New Line Cinema's comedy "Life of the Party" stars Melissa McCarthy under the direction of Ben Falcone. When her husband suddenly dumps her, longtime dedicated housewife Deanna (McCarthy) turns regret into re-set by going back to college...landing in the same class and school as her daughter, who's not entirely sold on the idea. Plunging headlong into the campus experience, the increasingly outspoken Deanna-now Dee Rock-embraces freedom, fun and frat boys on her own terms, finding her true self in a senior year no one ever expected.
The film also stars Gillian Jacobs ("Don't Think Twice," "Love," "Community"), Maya Rudolph ("Bridesmaids," "Sisters"), Julie Bowen ("Modern Family"), Matt Walsh ("Veep," "Ghostbusters"), Molly Gordon ("Love the Coopers," "Animal Kingdom"), with Stephen Root ("Mike and Dave Need Wedding Dates"), and Oscar nominee Jacki Weaver ("Silver Linings Playbook," "Animal Kingdom"), Jessie Ennis ("Better Call Saul"), Adria Arjona ("True Detective," "Emerald City"), Debby Ryan ("Jessie") and Jimmy O. Yang ("Silicon Valley").
The film hits theaters today, so lets see what the critics are saying here:
Peter Travers, Rolling Stone: "Of course, no movie with McCarthy can be a total loss, and Life of the Party has its moments once the script stops making easy jokes about fish-outta-water cluelessness and lets McCarthy mix it up with a terrific-if-overqualified supporting cast.
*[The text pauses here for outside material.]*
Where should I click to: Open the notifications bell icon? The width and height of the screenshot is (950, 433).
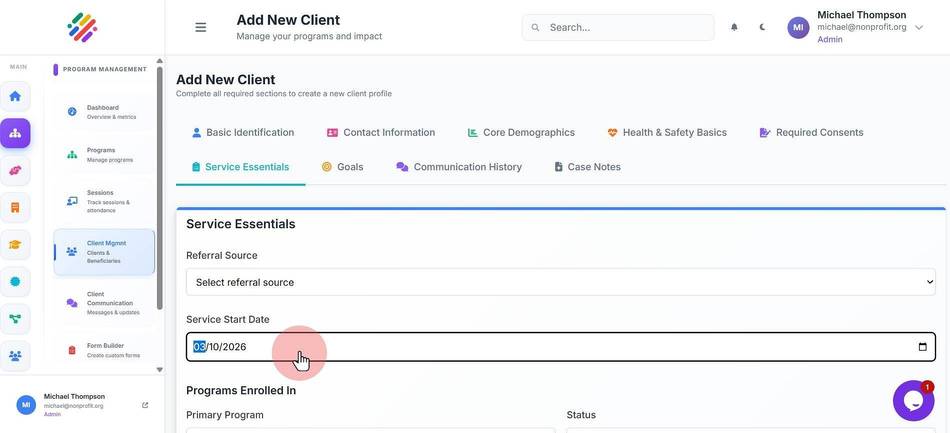(734, 27)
SNL's Heidi Gardner excels as Deanna's goth roommate; Gillian Jacobs is a hoot as an adult student who returns to school after eight years in a coma (don't ask); and Maya Rudolph, as Deanna's off-campus best friend, makes a perfect McCarthy sparring partner."
Amy Nicholson, Variety: "Besides the audience wondering if this entire comedy can be fueled on sugar - mostly, yes - there's little suspense. Can Deanna finish her archeology degree before her ex-husband's support payments run out? Of course. Must we fret that she'll accept Jack's offer to throw away her education - again - to backpack across Europe? Mais non! Even her goth roommate Leonor (SNL's Heidi Gardner), a vampire who never leaves their dorm, is cleanly and charmingly defanged. "You like to dig up stuff, I like to bury stuff," nods Leonor. They can coexist."
Jude Dry, IndieWire:""Life of the Party" is proof that even the funniest actors need good material, which makes it all the more disappointing that McCarthy wrote the script with director Ben Falcone, who is also her husband. The two previously collaborated on "Tammy" (2014) and "The Boss" (2016), both critical failures that turned hefty profits. "Life of the Party" will likely follow suit, but it won't graduate with honors."
Adam Graham, The Detroit News: "McCarthy, teaming with her husband, Ben Falcone, for the third time (following the similarly passable-at-best "Tammy" and "The Boss"), works hard; she's a veritable cheer factory, practically assaulting everyone around her with her sweetness. A few times, she's so winning that she breaks through. Her character, meanwhile, is seemingly under the Poochie rule where whenever she is not on screen, all the other characters around her must ask, "where's Deanna?" (McCarthy and Falcone co-wrote the script.)"
Blake Goble, Consequence of Sound: "It's cold, blunt, and the stuff of bad cringe comedy. To watch McCarthy kick her husband's car meekly because she doesn't know how else to act is rough, and a little mean. This is the bad opening, where the tone is messy bordering on curt, and the movie almost washes out. Is it Office comedy, or an ashes-to-diamonds empowerment yarn? But there's hope around the corner. Broke, and with a little mid-life re-invigoration, Deanna's next act will be to finish the archaeology degree she never completed. And this is when the movie gets a little better. Once Life of the Party accepts itself as something broad and silly, it goes down a lot easier for everybody."
Tom Russo, Boston Globe: "McCarthy and Falcone's script generates some atypical juice in a thread about Deanna's hot-and-heavy mutual infatuation with a sweet-natured frat hunk (Luke Benward). The amusement level spikes every time McCarthy's character takes progressively bolder ownership of her newfound empowerment. We need more of, say, a DIVORCE mediation and a restaurant encounter in which Deanna and her feisty gal pal (Maya Rudolph) tell Walsh's buffoon and his catty paramour (Julie Bowen) where they can stick their "relationship upgrade." Play it too unpresumptuously, and you risk coming off like a ho-hum wallflower rather than the life of the party."